HIFO – Den norske historiske forening
HIFO – The Norwegian Historical Association
Institusjonen Fritt Ord
N - 0258 Oslo
Homepage association: http://www.hifo.no
Homepage competition http://www.historiekonkurransen.no/
About the organisation
Founded in 1869, the Norwegian Historical Association is today an organisation with extensive and varied tasks serving the historical discipline and promoting the interests of historians in Norway. It aims to promote historical research, develop the teaching of history at all levels and strengthen the position of the discipline in the public eye. Local branches have been set up in Tromsø, Bodø, Trøndelag, Nordvestlandet, Sogn og Fjordane, Bergen, Rogaland, Agder, Vestfold and Østlandet (Oslo). The association accepts as members history graduates and teachers who hold a historical degree on university level. Others can be accepted as members after an evaluation by the board.
The organisation runs the annual national seminar, various seminars by the local branches,as well as post-qualifying courses offered to teachers. It also publishes Historisktidsskrift and Historikeren. HIFO promote the setting up of historical research projects sponsored by firms and organisations in order to have their members write their history. The Association represents Norwegian historians in international bodies like the CISH or the committee for the Nordic history conferences.
The history competition
In June 1999, the Council of Europe's secretariat hosted and organised a seminar and held it in Oslo. It was part of the project "Learning and Teaching about the History of Europe in the 20th Century." During this seminar the idea of a Norwegian history competition was presented, and contact with the Körber-Stiftung was established. The International Congress of Historical Sciences arranged the first competition "Prosjektkonkurransen" in co-operation with the Ministry of Education, Research and Church Affairs, the Norwegian Historical Association and the Aschehoug Publishing House. The competition aims at giving young people an opportunity to achieve an in-depth historical understanding of Norway's relations to a world community that is on the threshold of a new millennium; to create an understanding both of long-term historical relationships and for the fact that the past, the present, and the future are closely linked; to promote curiosity, reflection, and a critical point of view; to encourage the use of modern communication technology. Over the years the topic of the competition has varied, but for the last 10 years it has been “My family in history”. Still the participants shall conduct an in-depth historical investigation, but with a bottom-up perspective. The aim is to promote teaching of history with a wider perspective and to consider ordinary people’s lives both as interesting and important for the pupils' broader understanding of history.

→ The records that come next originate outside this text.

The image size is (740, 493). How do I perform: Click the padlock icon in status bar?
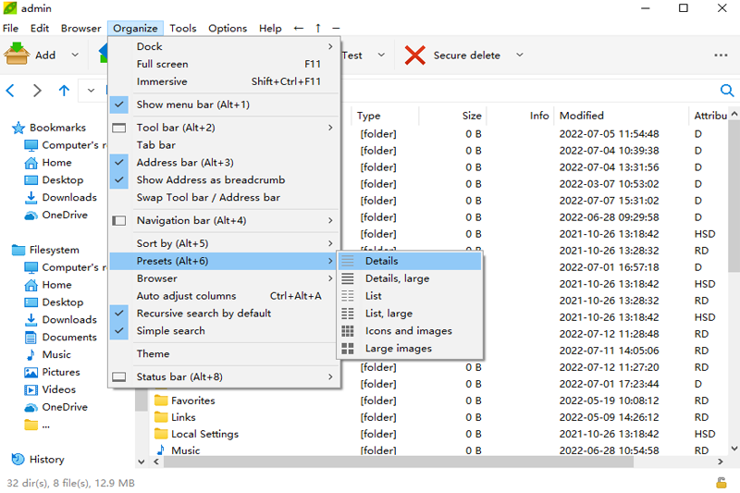[721, 483]
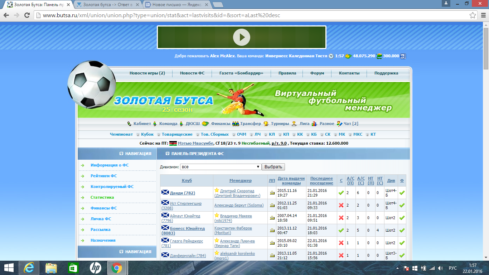
Task: Click the trophy icon next to Турниры
Action: tap(266, 124)
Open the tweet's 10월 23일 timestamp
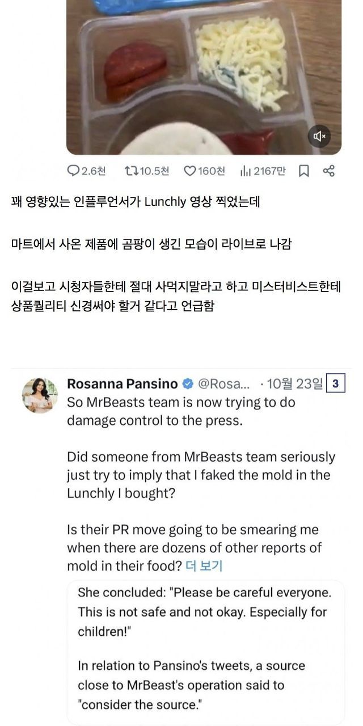Viewport: 363px width, 726px height. click(x=294, y=384)
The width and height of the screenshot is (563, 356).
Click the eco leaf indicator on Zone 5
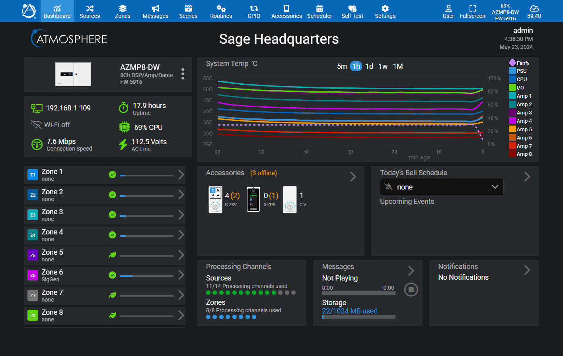(x=112, y=255)
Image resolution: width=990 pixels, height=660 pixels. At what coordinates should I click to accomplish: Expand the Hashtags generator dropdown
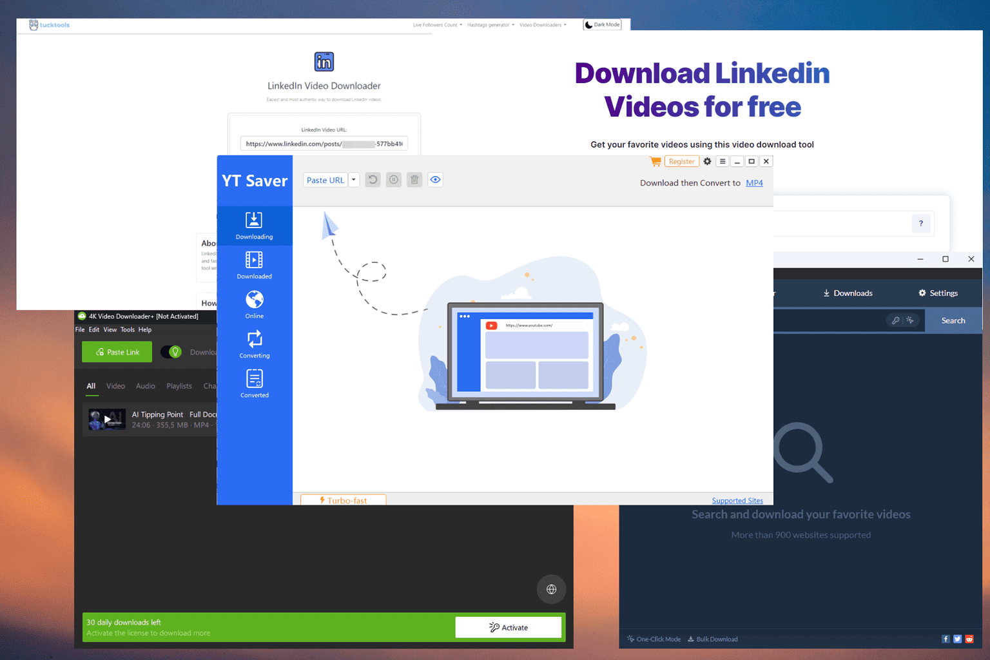490,24
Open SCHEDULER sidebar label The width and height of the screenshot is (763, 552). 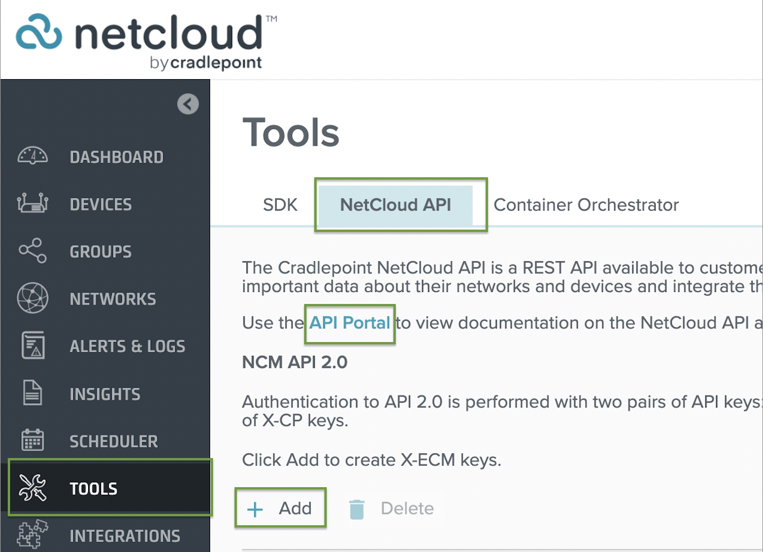114,441
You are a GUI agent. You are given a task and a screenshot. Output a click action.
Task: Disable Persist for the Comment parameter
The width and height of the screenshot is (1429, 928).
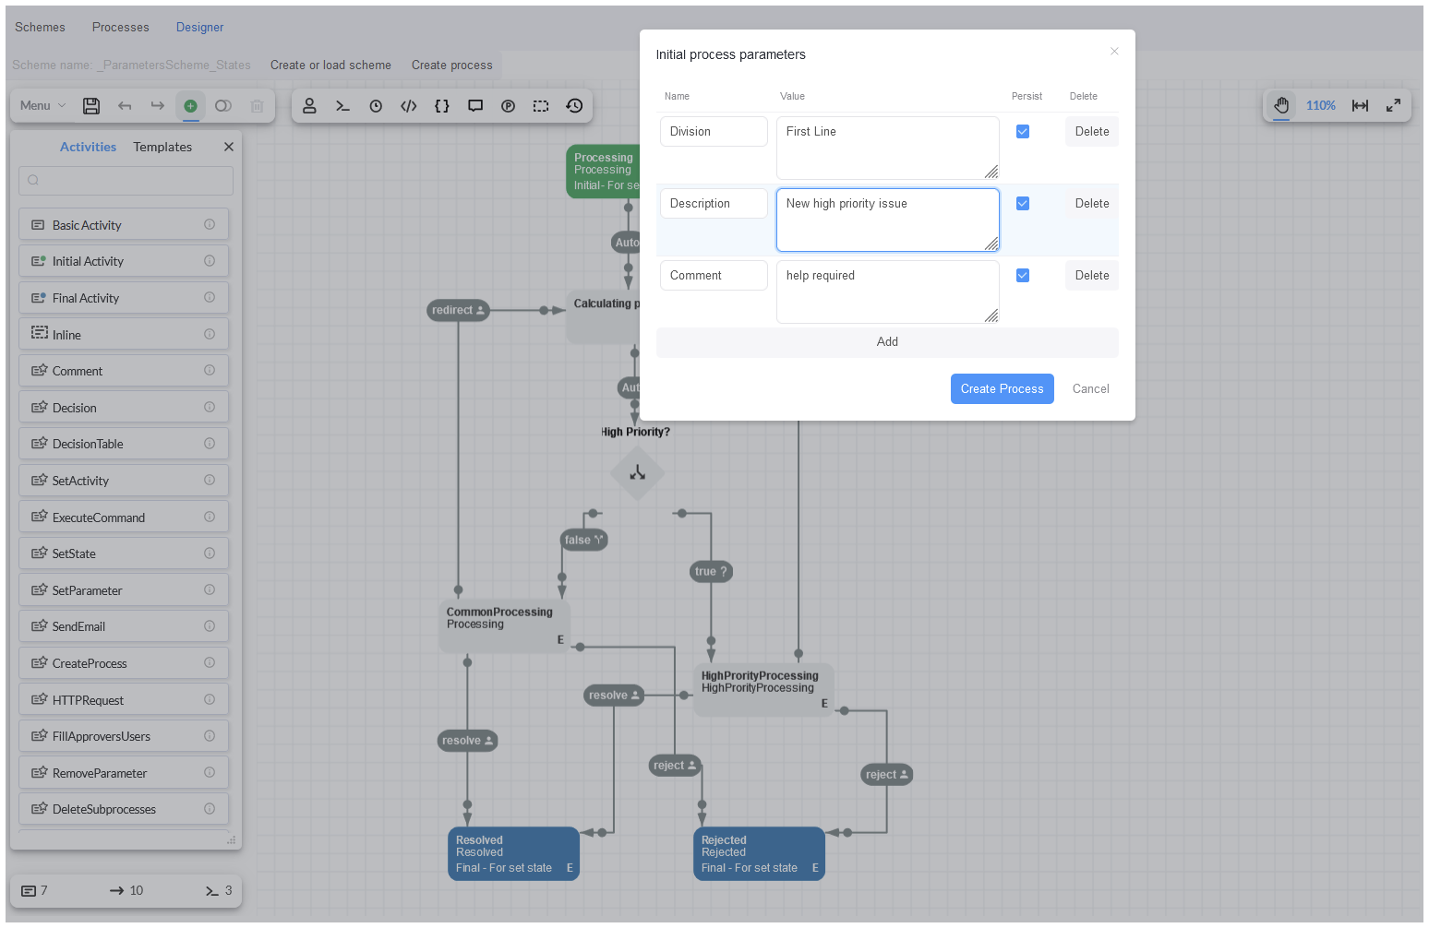click(x=1023, y=276)
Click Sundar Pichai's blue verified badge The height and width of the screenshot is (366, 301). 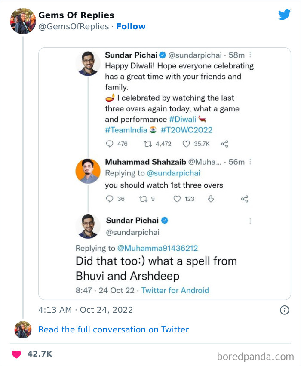point(162,55)
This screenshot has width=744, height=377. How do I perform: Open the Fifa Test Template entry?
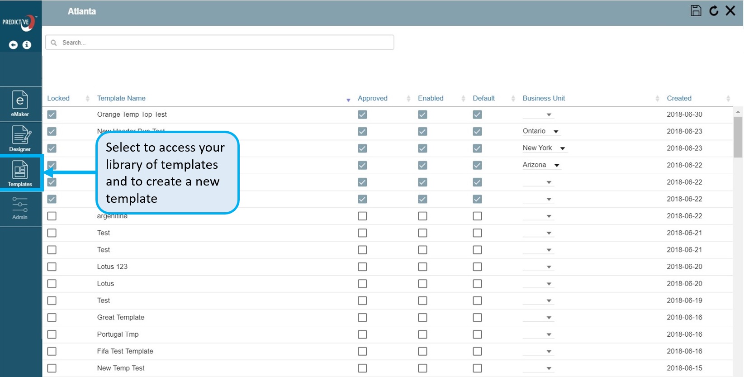(125, 351)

The competition is open to students attending primary and secondary schools. The project should be presented as a research report, by one or several students. The report can also be the result of a group or class project. Most of the participants hand in written reports, but audio/visual products are also accepted.
A national jury is appointed every year and is composed of professional historians, schoolteachers, and specialists in pedagogy. They assess the project according to certain guidelines: Primary-school-level pupils should be able to accomplish several tasks:
- define clearly the problem in their project; keep the project
- closely related to the sources and material;
- state their criteria for selection of sources and material;
- list sources and material and give meaning to them;
- present results either as a linear course of events or a combination of events;
- evaluate research by combining or explaining sources and quoting them in their own texts; write a report about the work process;
- relate the project to their own identity and environment.
Secondary-school-level gymnasium students should be able to accomplish a larger portion of the project's tasks:
- define clearly the problem in their project;
- have a well-structured project;
- have a presentation of the problem complex;
- present open questions;
- state clearly both sources for material and research methods;
- relate sources and material and give meaning to them;
- quote properly and write citations; use language precisely;
- include the questions that did not lead anywhere or gave results that could not be verified;
- report on the work process.
The awards consists of a sum of money, books and diploma. All prize winners will receive a diploma.